If a Deny stack frame caused the security exception to fail, then this property will contain that set; otherwise it will be null.

FailedAssemblyInfo

AssemblyName

AssemblyName of the assembly that caused the security check to fail.

FirstPermissionThatFailed

IPermission

The first permission in failing PermissionSet (or PermissionSetCollection) that did not pass the security check.

Method

MethodInfo

The method that the failed assembly was in when it encountered the security check that triggered the exception. If a PermitOnly or Deny stack frame failed, this will contain the method that put the PermitOnly or Deny frame on the stack.

PermitOnlySetInstance

Object

If the stack frame that caused the security exception had a PermitOnly permission set, this property will contain it, otherwise it will be null.

Url

String

URL of the assembly that failed the security check.

Zone

SecurityZone

Zone of the assembly that failed the security check.


Does the code use DPAPI to protect sensitive data in memory?
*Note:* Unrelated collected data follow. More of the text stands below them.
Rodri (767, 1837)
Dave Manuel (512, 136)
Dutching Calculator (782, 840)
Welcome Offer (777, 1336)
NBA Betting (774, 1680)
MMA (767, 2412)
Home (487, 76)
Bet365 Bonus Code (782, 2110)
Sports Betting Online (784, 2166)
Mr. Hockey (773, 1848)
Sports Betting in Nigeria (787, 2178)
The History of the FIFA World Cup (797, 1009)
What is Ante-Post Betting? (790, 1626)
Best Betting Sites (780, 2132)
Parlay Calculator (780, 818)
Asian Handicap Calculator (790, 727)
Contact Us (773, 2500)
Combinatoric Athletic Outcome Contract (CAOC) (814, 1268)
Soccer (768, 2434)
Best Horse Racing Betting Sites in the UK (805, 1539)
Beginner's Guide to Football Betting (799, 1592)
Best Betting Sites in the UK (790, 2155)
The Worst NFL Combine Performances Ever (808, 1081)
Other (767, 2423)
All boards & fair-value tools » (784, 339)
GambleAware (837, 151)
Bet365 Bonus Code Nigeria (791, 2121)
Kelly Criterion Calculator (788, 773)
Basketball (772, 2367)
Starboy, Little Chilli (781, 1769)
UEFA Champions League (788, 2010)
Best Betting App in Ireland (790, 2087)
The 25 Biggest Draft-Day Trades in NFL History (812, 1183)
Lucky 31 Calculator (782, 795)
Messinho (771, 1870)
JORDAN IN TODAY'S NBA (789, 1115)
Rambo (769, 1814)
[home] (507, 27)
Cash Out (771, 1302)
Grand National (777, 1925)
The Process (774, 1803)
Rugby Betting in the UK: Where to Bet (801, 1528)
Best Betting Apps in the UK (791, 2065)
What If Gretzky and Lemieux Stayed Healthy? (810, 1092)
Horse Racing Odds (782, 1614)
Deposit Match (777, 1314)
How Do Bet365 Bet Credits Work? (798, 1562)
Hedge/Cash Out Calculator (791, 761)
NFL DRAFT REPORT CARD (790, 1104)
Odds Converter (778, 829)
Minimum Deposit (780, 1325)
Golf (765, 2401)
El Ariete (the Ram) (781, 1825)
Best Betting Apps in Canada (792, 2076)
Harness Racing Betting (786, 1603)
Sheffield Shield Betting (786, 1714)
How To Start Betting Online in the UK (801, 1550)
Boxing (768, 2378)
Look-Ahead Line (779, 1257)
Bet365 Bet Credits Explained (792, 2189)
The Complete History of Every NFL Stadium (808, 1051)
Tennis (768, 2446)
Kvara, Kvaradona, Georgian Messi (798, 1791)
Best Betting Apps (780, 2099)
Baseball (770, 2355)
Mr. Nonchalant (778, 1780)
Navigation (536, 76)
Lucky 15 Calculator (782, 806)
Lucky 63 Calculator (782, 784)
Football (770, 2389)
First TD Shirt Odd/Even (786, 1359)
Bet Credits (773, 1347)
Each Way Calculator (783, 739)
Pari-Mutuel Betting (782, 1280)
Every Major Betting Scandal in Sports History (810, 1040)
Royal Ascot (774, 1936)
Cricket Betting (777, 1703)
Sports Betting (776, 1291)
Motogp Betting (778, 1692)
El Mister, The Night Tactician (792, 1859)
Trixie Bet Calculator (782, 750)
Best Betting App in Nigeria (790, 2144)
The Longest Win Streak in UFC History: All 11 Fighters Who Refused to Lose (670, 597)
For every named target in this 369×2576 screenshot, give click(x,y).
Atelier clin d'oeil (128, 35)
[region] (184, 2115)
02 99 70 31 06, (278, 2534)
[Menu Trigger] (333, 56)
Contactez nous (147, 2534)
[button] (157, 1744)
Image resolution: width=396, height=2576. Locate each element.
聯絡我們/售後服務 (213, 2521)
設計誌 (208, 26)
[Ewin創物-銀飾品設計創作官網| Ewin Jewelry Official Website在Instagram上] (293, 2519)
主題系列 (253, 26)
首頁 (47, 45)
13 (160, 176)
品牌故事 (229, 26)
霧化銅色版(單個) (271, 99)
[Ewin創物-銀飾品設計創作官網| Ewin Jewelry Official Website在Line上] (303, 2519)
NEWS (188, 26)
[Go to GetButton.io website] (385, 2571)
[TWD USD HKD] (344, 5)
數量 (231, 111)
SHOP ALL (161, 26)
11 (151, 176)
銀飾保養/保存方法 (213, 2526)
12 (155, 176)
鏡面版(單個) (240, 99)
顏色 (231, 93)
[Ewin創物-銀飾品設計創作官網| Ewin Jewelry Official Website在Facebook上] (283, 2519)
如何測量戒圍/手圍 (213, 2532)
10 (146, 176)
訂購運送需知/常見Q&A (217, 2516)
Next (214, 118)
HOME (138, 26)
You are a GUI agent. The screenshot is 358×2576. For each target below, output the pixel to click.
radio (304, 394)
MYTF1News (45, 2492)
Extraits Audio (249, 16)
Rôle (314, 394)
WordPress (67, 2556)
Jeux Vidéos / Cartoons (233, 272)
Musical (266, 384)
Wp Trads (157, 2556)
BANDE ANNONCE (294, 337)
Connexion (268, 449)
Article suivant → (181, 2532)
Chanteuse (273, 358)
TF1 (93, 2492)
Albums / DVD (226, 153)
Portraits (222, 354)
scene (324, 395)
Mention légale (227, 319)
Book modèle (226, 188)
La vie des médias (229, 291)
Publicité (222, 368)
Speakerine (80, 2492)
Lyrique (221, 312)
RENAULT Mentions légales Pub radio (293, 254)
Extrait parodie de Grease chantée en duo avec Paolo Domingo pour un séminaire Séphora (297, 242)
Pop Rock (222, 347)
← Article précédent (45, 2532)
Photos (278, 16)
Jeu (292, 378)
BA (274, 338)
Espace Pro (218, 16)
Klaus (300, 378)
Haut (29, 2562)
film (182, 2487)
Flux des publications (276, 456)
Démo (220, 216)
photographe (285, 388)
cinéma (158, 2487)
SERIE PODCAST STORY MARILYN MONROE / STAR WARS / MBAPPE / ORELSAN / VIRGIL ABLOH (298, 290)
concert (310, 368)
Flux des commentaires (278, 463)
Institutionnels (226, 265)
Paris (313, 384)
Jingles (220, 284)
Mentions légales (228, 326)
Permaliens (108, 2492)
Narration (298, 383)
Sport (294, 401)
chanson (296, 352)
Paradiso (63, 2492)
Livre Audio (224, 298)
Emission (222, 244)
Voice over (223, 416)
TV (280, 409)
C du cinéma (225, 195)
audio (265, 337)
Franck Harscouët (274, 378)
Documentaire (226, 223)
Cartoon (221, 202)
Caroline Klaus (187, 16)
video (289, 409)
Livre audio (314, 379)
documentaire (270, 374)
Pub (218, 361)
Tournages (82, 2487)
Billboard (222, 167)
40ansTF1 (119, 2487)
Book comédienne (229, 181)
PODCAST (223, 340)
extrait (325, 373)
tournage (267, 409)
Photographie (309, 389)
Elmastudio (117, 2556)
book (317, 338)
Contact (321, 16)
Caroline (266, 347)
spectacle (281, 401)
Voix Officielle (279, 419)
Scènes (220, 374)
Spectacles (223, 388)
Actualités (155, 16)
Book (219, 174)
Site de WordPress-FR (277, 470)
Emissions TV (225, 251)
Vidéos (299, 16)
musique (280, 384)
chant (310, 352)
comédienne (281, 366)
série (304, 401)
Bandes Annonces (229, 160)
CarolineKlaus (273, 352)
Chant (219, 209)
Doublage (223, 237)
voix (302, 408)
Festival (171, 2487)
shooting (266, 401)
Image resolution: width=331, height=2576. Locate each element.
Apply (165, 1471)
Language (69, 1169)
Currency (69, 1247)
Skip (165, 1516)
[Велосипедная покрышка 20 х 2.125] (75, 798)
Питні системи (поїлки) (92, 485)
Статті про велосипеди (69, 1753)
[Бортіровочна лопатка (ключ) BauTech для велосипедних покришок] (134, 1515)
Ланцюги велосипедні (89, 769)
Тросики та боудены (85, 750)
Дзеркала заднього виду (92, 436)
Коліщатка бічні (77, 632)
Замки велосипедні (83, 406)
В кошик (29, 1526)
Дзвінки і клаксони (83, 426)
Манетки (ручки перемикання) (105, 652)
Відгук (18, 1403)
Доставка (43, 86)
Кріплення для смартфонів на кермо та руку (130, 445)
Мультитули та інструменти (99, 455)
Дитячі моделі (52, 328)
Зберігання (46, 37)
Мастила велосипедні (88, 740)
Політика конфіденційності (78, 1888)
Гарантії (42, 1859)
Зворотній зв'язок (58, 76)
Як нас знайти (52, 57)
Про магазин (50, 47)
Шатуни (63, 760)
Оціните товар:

If your application is manipulating sensitive data, it should use DPAPI to store the data in encrypted form. Encrypting sensitive data until it is used reduces the chances that it will be stolen out of memory. DPAPI is now accessible through the System.Security.Cryptography.ProtectedMemory class.


Does the code use EncryptedXML to store sensitive data on disk?

If your application stores sensitive information, such as database connection strings, on disk in XML format, it should use the System.Security.Cryptography.XML.EncryptedXML class to protect the information. Encrypting sensitive information when it is stored on disk reduces the chances that it will be stolen.


Does the code ensure that SecureStrings are not passed unnecessarily as regular strings?

SecureString protects sensitive data only if the data is never stored as a string. Avoid storing sensitive data as a string if possible because a string is immutable (read-only). Each time you change the value of a string, the original value of the string is kept in memory along with the new value. If sensitive data is stored in memory as a string and then is encrypted, the original string in memory could still be stolen. The best way to make sure that a string in memory cannot be stolen is to make sure it is only stored with SecureString.